(Stored items)
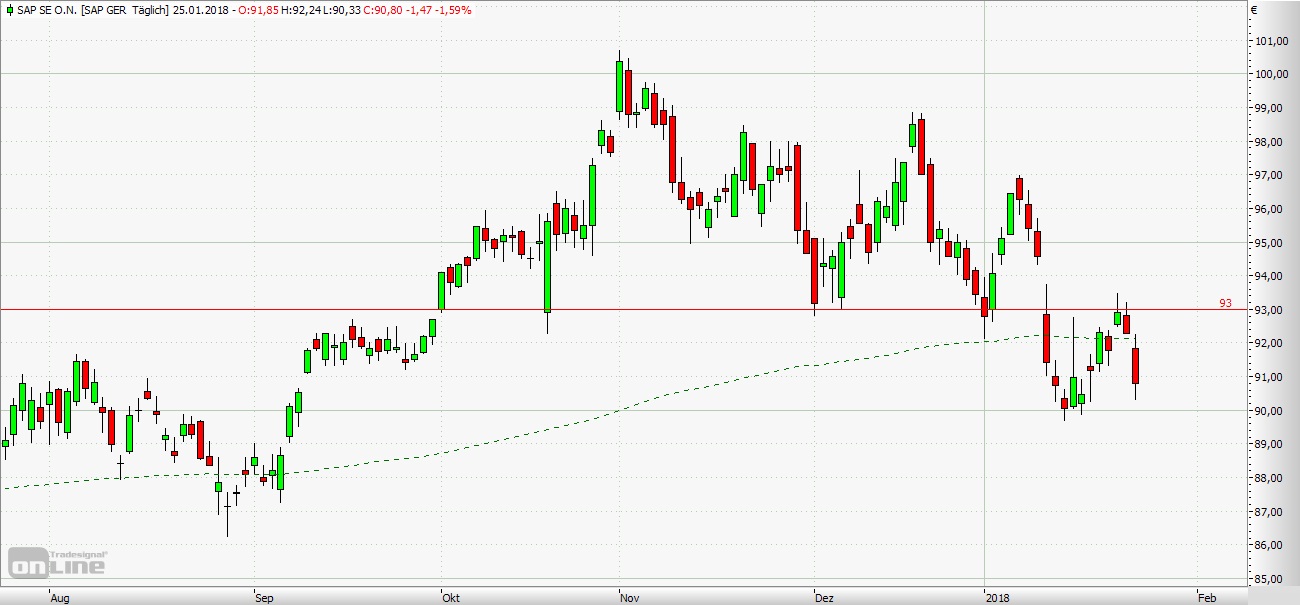
Task: Select the SAP SE O.N. instrument title
Action: [x=49, y=10]
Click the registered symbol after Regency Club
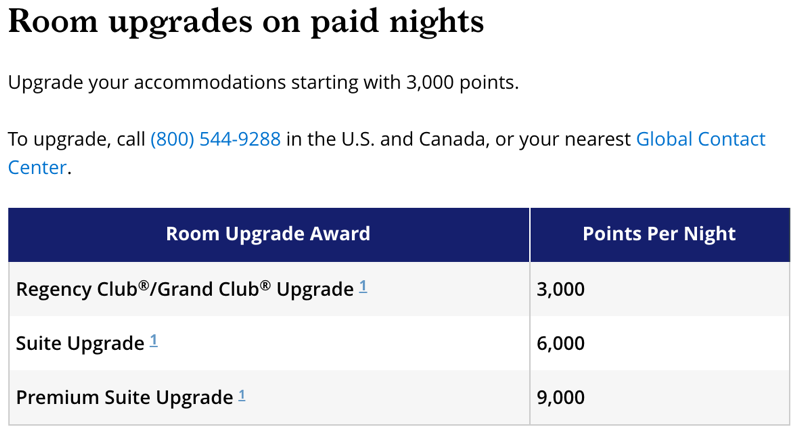The height and width of the screenshot is (440, 800). [144, 285]
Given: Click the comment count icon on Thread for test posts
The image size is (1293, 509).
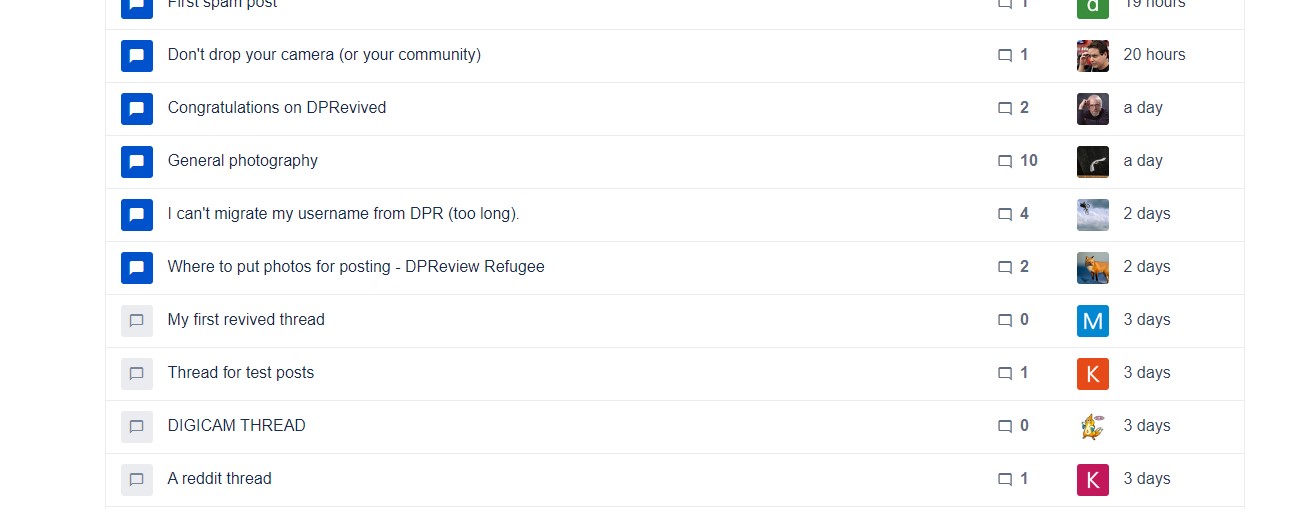Looking at the screenshot, I should click(1005, 373).
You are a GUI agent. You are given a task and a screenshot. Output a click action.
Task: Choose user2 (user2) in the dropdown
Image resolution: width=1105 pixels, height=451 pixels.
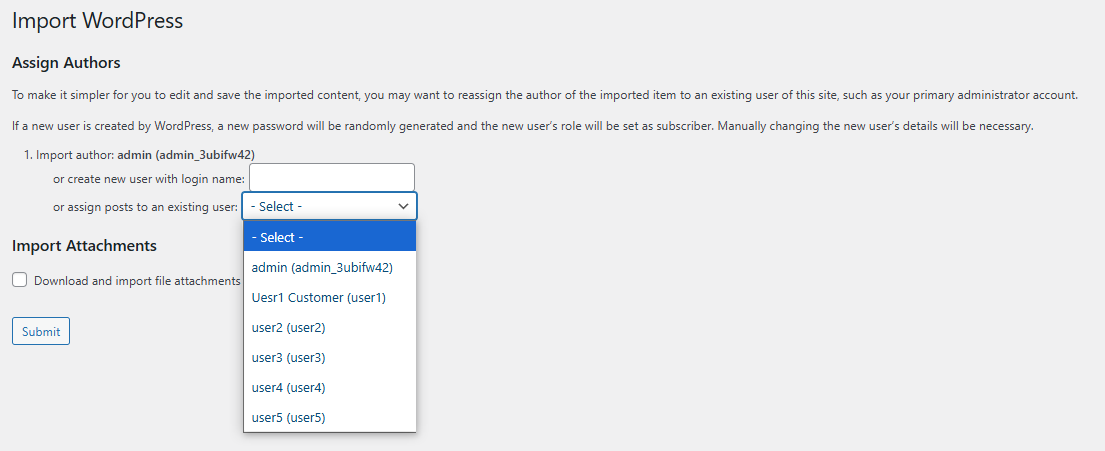330,328
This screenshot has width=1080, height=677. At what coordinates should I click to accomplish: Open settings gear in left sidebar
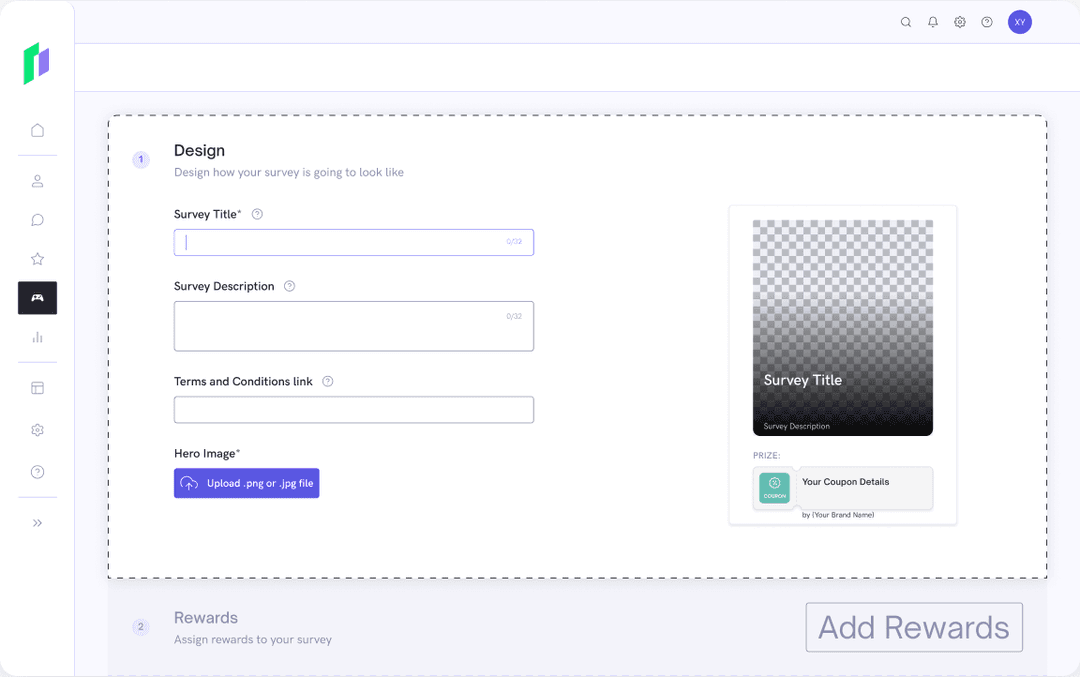click(x=37, y=430)
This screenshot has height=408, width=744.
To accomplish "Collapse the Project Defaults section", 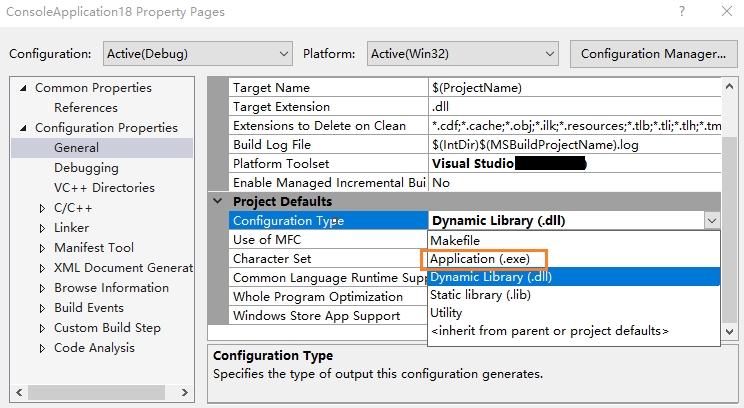I will click(x=218, y=201).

> [What you need to do]: Look above for the line with "Click the registered" and the line with "Task: Choose user2 (user2) in the dropdown", then copy exactly the lines from the first through the second, both kept, with no pictures.

> [Written response]:
Click the registered symbol after Regency Club
The height and width of the screenshot is (440, 800). [144, 285]
Given: Click the comment count icon on Thread for test posts
The image size is (1293, 509).
Looking at the screenshot, I should click(1005, 373).
You are a GUI agent. You are given a task and a screenshot. Output a click action.
Task: Choose user2 (user2) in the dropdown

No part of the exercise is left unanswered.